Denn die Anforderungen an den Firmensitzen Ingolstadt und Erlangen sind hoch. „MIB High“ heißt das Großprojekt, das die derzeit 180-köpfige Mannschaft um Rainer Lange stemmen muss. Der Software-Direktor will das gemeinsam mit seinem Pendant Klaus Gaßner in Erlangen sowie mit den Geschäftsführern Uwe Reder und Riclef Schmidt-Clausen noch in diesem Jahr schaffen.

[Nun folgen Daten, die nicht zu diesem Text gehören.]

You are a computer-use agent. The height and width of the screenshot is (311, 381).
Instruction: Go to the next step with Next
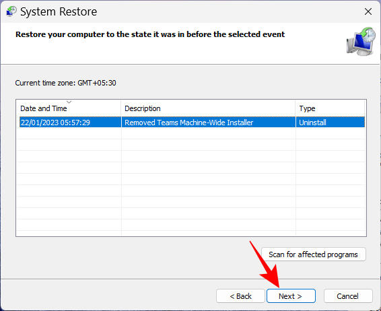click(291, 296)
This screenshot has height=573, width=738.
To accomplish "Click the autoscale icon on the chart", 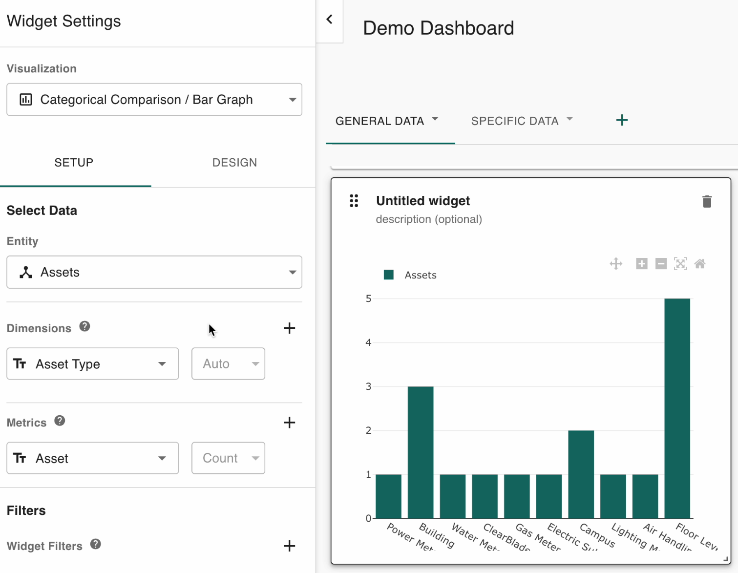I will [680, 264].
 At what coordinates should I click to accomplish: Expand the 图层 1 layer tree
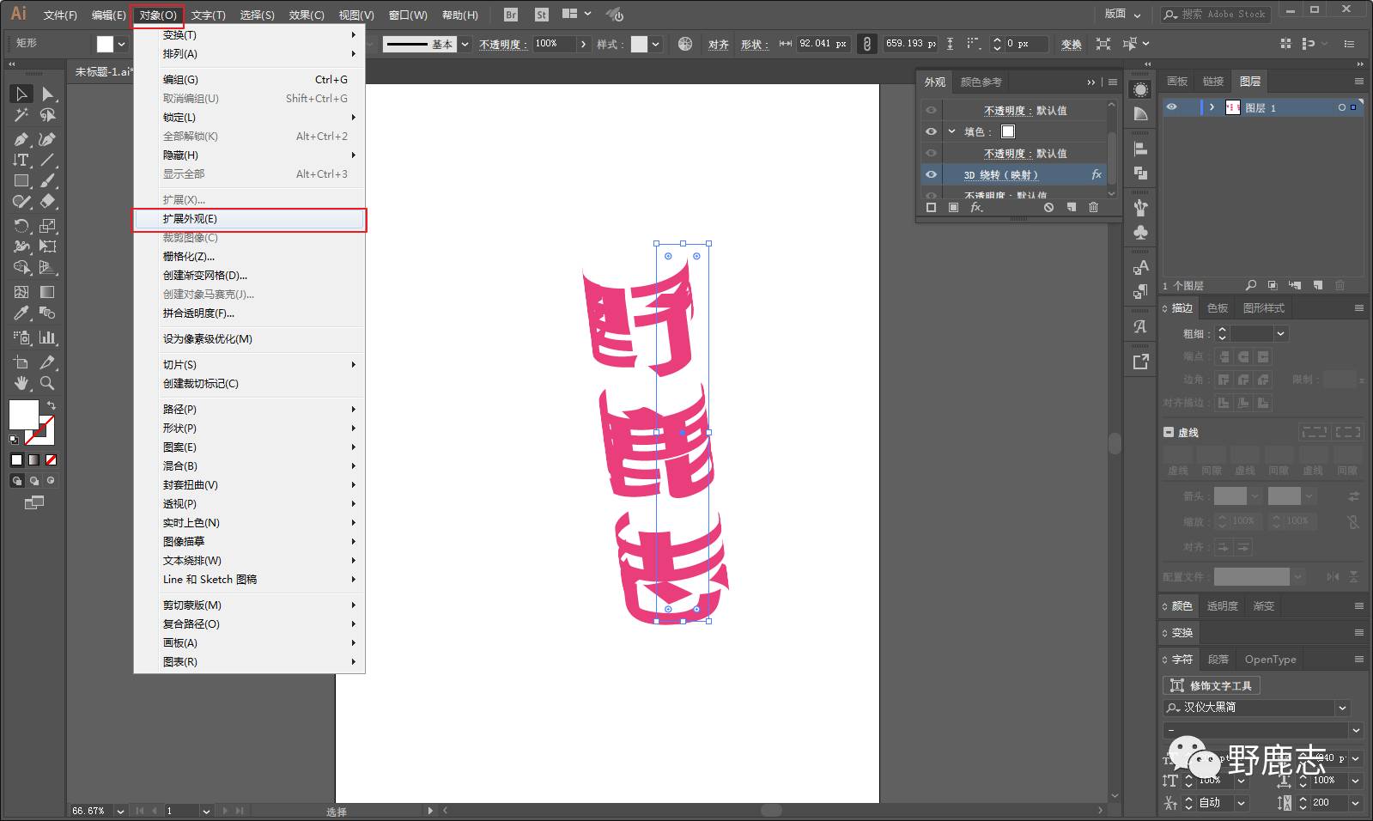(x=1212, y=107)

e.Solutions-Baukasten verbindet das Auto über das Internet mit anderen Fahrzeugen

Auch die Roadmap für die kommenden Jahre ist prall gefüllt – e.Solutions soll Infotainment-Lösungen für die zukünftigen Fahrzeuggenerationen des VW-Konzerns entwickeln. Dabei steht im Moment das System Audi Connect im Mittelpunkt. Unter diesem Begriff werden das gesamte Technik- und Produktportfolio gefasst, das Fahrzeugen ermöglichen soll, mit dem Internet, der Infrastruktur und anderen Fahrzeugen verbunden zu sein.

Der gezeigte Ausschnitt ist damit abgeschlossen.